** WORK TO COMPLETE **
The result should be an exact copy of only the lines from the one with "The width and height of the screenshot is (1141, 847)." through the last line of the data below, with pictures omitted.

** GIVEN ENTRIES **
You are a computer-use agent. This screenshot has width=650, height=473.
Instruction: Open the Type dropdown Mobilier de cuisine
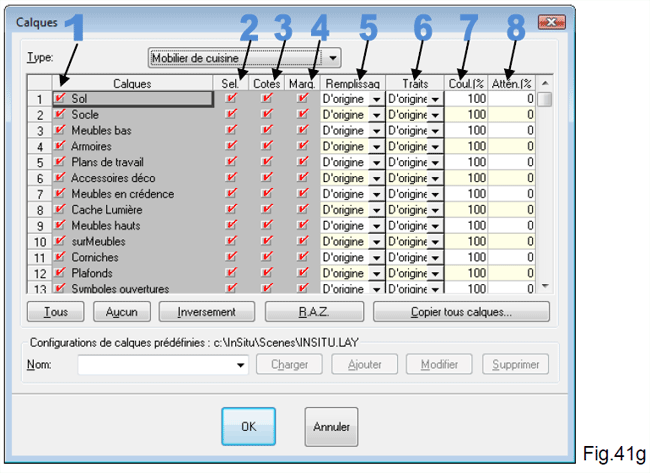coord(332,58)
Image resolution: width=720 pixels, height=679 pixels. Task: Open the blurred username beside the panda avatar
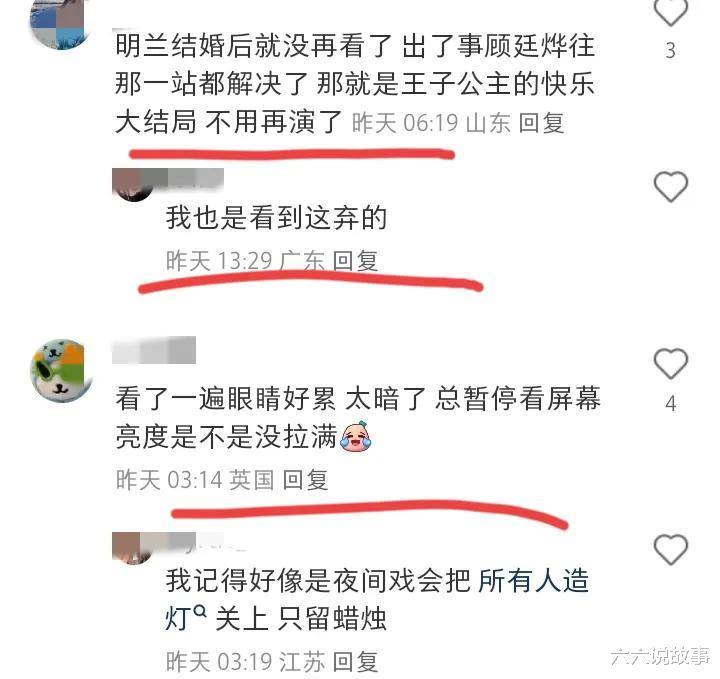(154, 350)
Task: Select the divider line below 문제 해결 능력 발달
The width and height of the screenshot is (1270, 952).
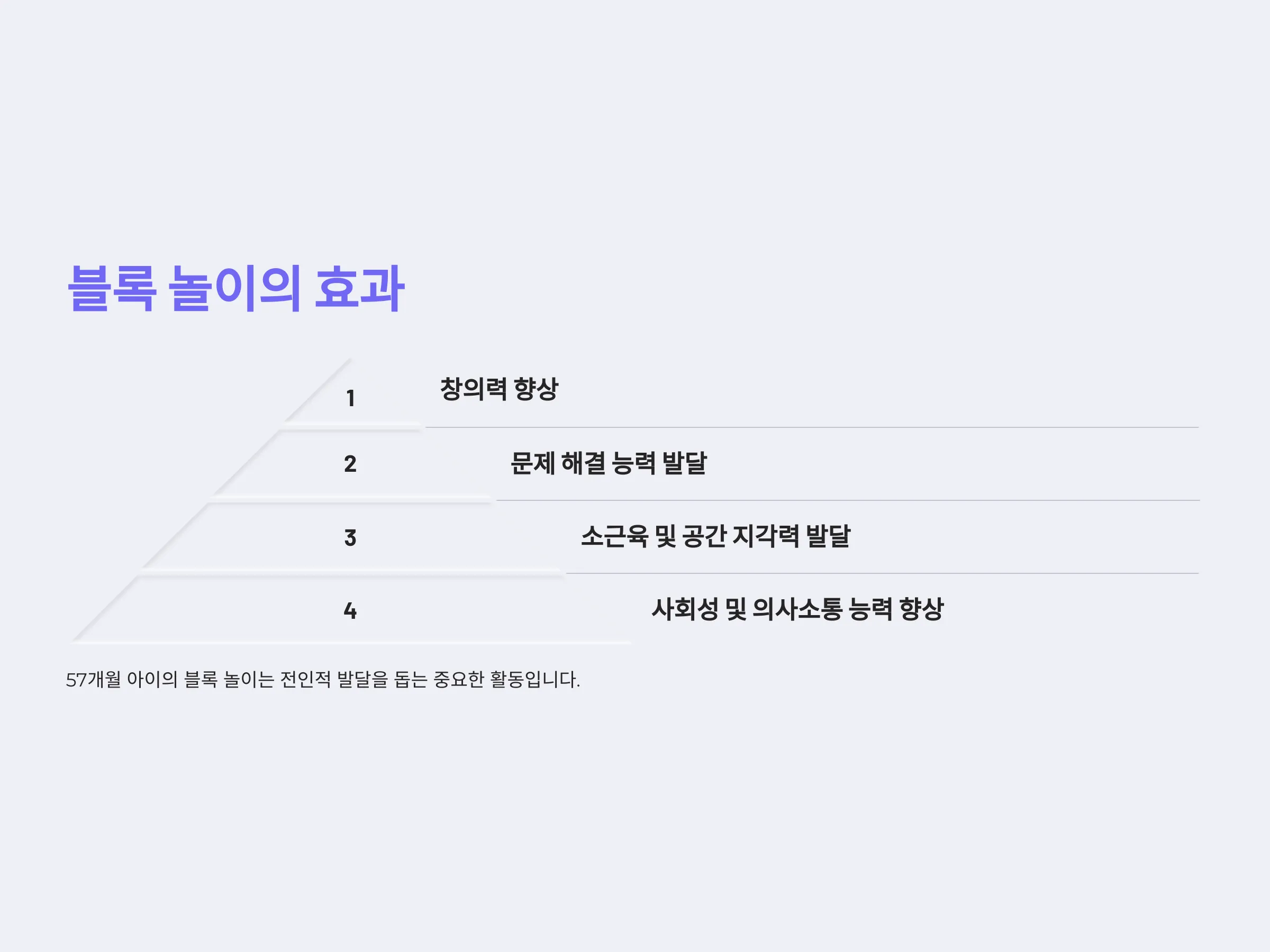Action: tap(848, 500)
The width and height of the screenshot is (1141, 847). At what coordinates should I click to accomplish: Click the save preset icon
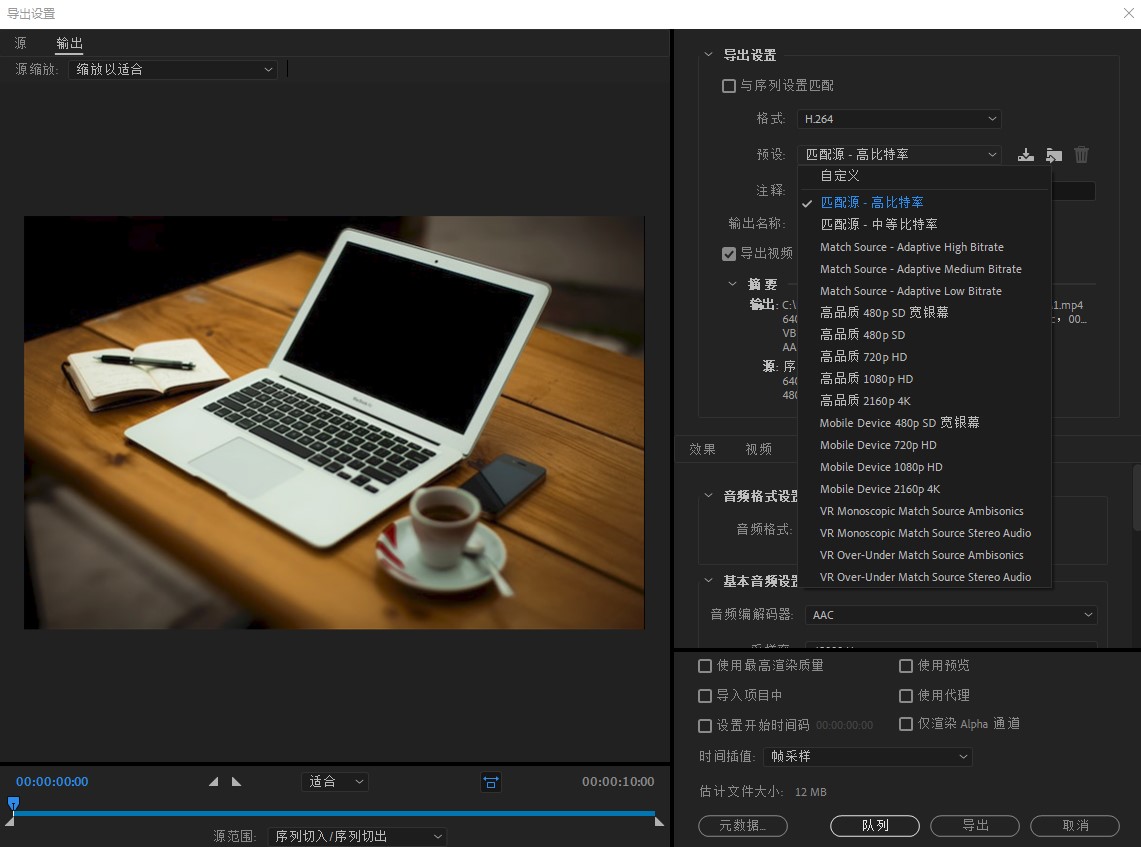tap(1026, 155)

** RESPONSE **
The width and height of the screenshot is (1141, 847). At what coordinates should I click to accomplish: Click the save preset icon
tap(1026, 155)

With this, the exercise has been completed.